WHAT IS BEING ASKED:
Exactly as written, repeat all of the records below.

RECORDS SUPPLIED:
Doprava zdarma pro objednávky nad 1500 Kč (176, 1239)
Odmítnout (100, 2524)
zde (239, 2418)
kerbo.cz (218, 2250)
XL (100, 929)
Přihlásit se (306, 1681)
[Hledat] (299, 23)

TASK ANSWER:
Doprava zdarma pro objednávky nad 1500 Kč (176, 1239)
Odmítnout (100, 2524)
zde (239, 2418)
kerbo.cz (218, 2250)
XL (100, 929)
Přihlásit se (306, 1681)
[Hledat] (299, 23)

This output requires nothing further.